Researchers studied 1,769 men and 1,913 women between ages 18 and 77, with 1,493 men and 1,501 women married or in a marital situation. They were tracked for 10 years to determine if they developed heart disease or died.
Even though married men were heavier, older and had higher blood pressure, they were about half as likely to die compared to unmarried men. Researchers say this is consistent with previous research.
To analyze marital strain, researchers looked at traditional measures like satisfaction and disagreement and then some more contemporary ones like conflict resolution and interpersonal communication issues. The traditional issues of satisfaction and disagreement did not have any health effects for men or women.
However, men who reported their wives’ work was disruptive because they came home from work upset were more than two-times more likely to develop heart disease. Women who reported keeping their feelings to themselves when in conflict with their husbands, known as self-silencing, had more than four-times the risk of dying from any cause compared to women who always show their feelings.

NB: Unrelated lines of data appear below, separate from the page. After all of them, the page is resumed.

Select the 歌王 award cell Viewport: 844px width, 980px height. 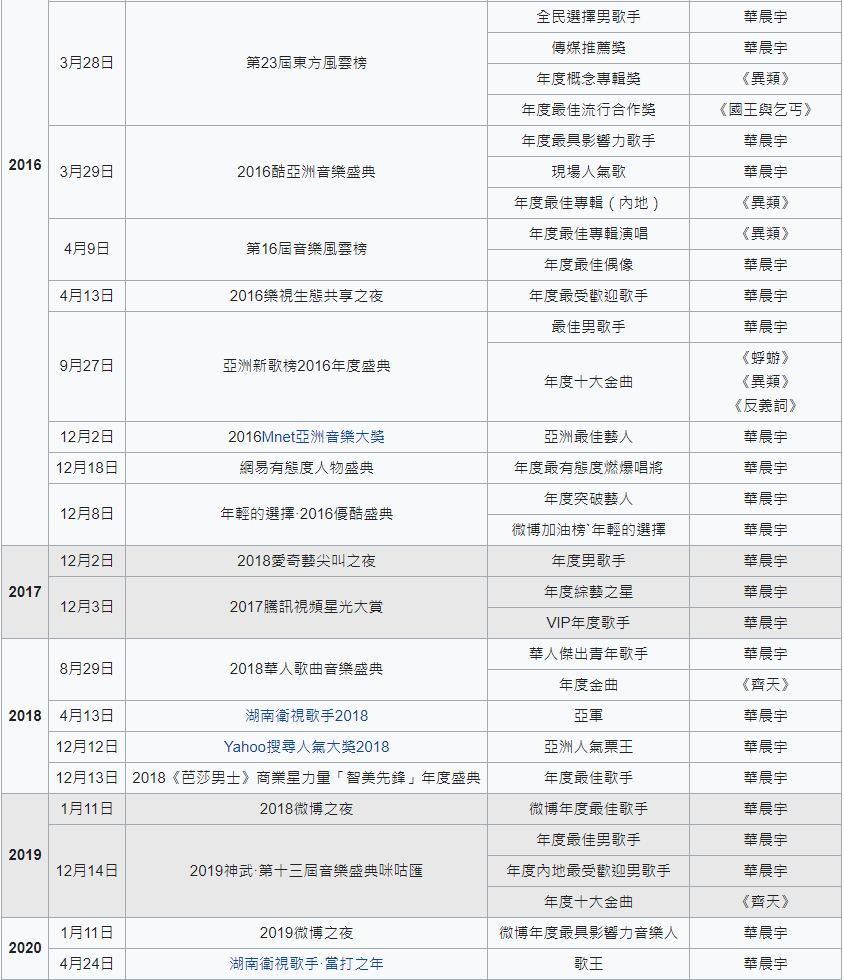point(588,964)
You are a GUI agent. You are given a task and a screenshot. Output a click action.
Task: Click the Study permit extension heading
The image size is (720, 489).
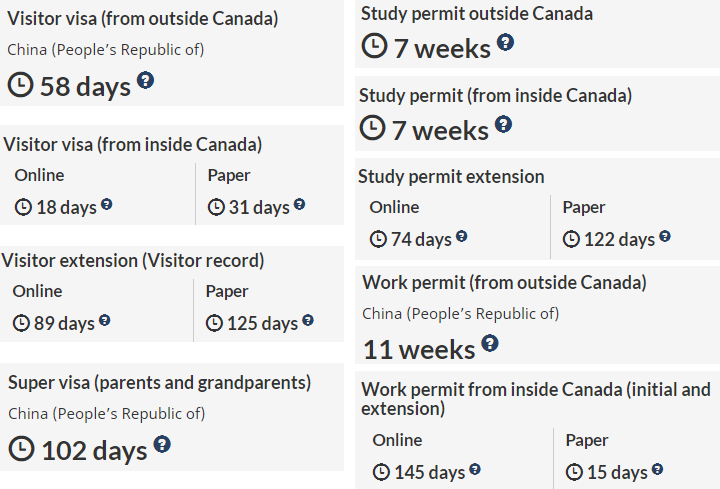451,176
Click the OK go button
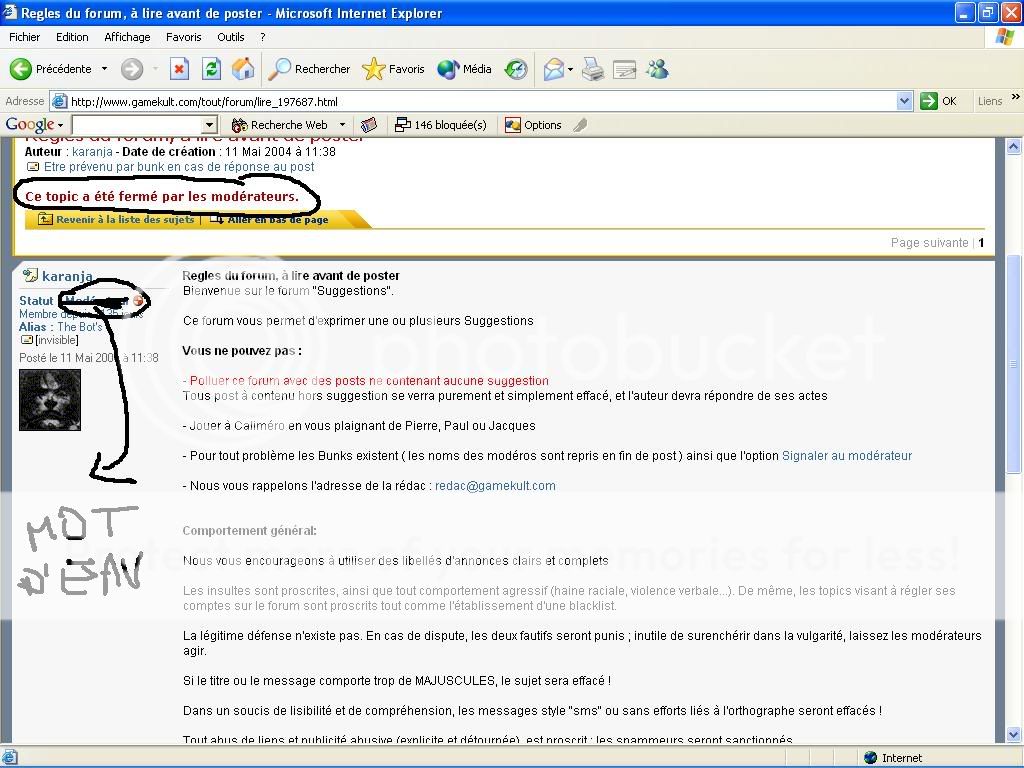This screenshot has height=768, width=1024. click(x=939, y=101)
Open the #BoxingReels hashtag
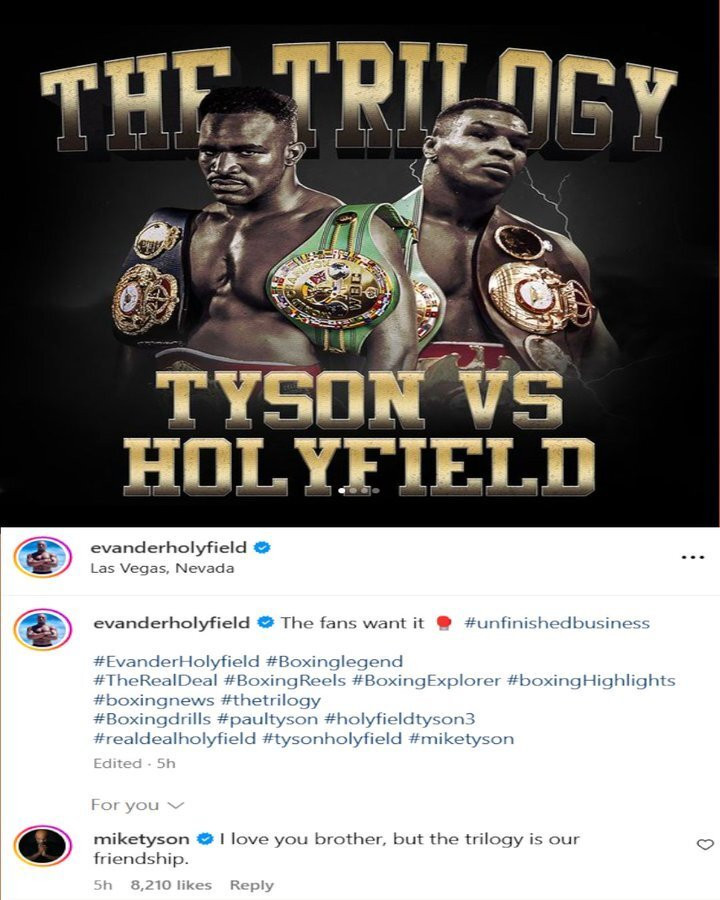The width and height of the screenshot is (720, 900). pyautogui.click(x=285, y=681)
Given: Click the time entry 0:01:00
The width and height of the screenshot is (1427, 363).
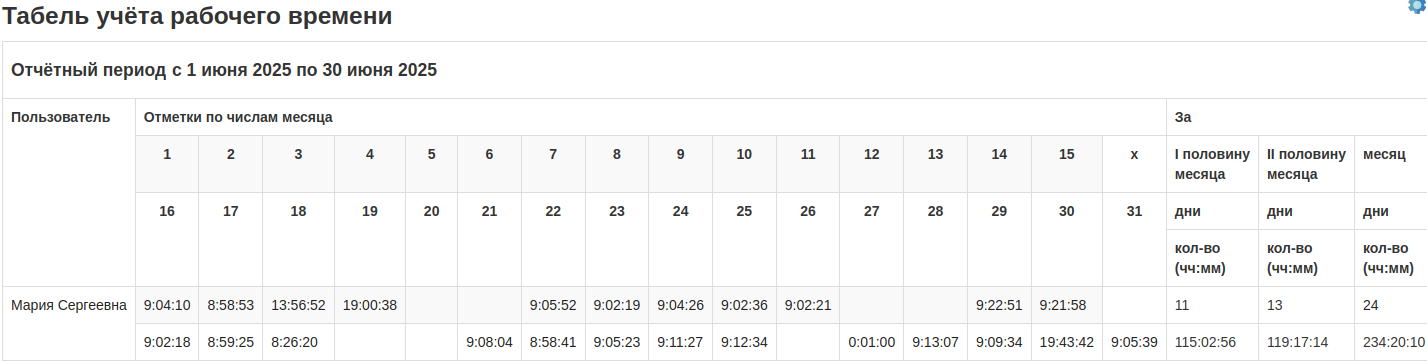Looking at the screenshot, I should coord(871,342).
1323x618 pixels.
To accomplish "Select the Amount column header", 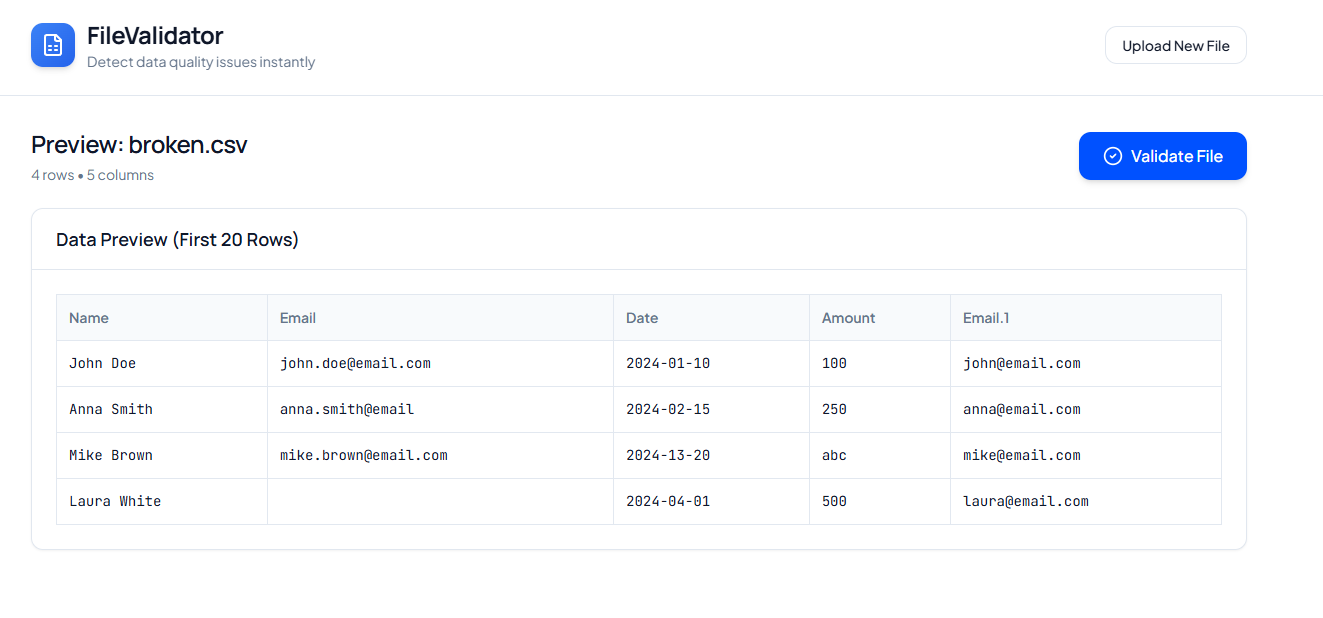I will click(847, 317).
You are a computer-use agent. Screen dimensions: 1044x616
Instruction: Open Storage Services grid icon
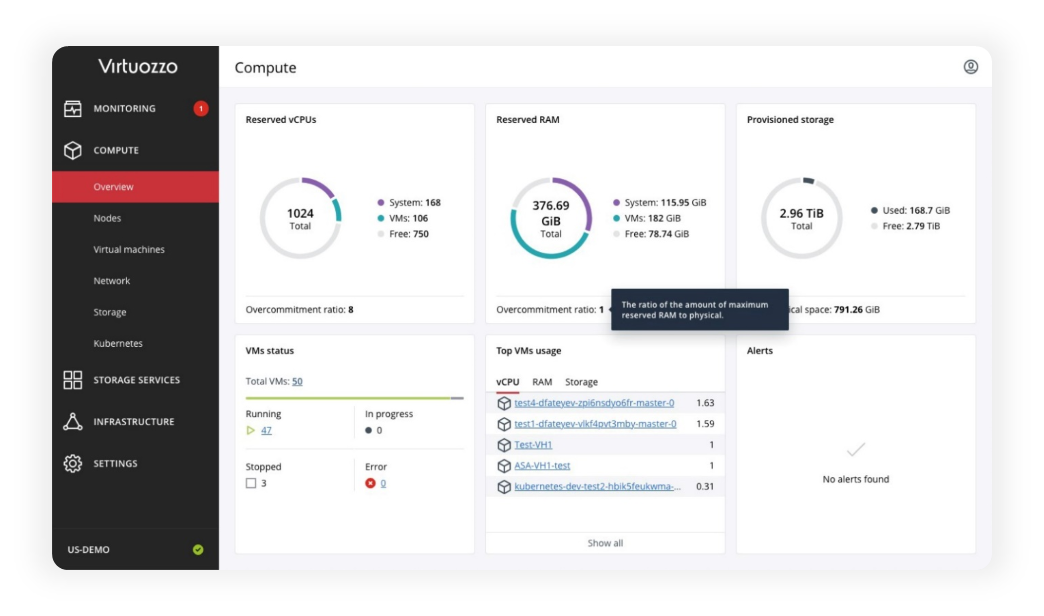coord(73,380)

“We believe we have found characteristics of marriages that have an impact on peoples’ health and longevity … We also believe there are some medical implications for clinical practice. While medical care providers are not specifically trained to intervene on psychosocial issues such as marital characteristics, they may be the most likely contact to observe or uncover these characteristics or emotions,” says principal investigator Elaine D. Eaker. She suggests adding screening questions to medical history questionnaires to uncover stressors so a referral to counselors can be made if needed.